* start Data supplied *
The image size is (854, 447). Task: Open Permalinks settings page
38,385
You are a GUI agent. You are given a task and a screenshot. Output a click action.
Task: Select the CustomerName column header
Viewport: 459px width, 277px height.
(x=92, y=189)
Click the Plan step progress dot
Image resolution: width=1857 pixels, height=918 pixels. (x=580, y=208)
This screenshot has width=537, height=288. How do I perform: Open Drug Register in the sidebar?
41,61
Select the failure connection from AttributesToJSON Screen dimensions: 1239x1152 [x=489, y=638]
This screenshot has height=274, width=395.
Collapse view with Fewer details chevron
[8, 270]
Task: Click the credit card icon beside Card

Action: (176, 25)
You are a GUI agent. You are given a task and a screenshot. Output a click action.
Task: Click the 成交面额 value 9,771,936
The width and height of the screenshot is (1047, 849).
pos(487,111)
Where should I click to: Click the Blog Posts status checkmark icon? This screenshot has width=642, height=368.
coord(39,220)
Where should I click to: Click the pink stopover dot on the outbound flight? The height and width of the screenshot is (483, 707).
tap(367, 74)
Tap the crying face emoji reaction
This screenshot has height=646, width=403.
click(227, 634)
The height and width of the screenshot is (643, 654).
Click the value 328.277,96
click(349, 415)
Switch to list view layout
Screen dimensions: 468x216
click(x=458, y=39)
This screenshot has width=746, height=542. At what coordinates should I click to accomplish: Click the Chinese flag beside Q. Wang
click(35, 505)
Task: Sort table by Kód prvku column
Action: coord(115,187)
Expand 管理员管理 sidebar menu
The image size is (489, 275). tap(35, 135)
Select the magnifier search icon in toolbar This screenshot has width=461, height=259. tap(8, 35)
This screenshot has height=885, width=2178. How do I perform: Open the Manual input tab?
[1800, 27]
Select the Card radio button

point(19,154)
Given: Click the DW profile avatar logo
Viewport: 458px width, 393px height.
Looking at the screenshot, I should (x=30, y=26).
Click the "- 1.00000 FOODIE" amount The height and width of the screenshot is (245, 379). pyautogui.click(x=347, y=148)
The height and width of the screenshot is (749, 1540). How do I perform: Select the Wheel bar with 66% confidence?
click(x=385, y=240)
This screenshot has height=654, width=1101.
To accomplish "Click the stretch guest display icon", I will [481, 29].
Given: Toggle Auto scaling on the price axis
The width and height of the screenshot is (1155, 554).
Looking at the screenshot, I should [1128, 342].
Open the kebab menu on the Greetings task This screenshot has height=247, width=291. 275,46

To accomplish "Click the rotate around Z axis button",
* end Data supplied *
Return, unchanged, the stretch of data from the line containing "Where should I click to: Click the Blog" through the line containing "coord(39,220)", both lines included.

_Exercise result:_
Where should I click to: Click the Blog Posts status checkmark icon? This screenshot has width=642, height=368.
coord(39,220)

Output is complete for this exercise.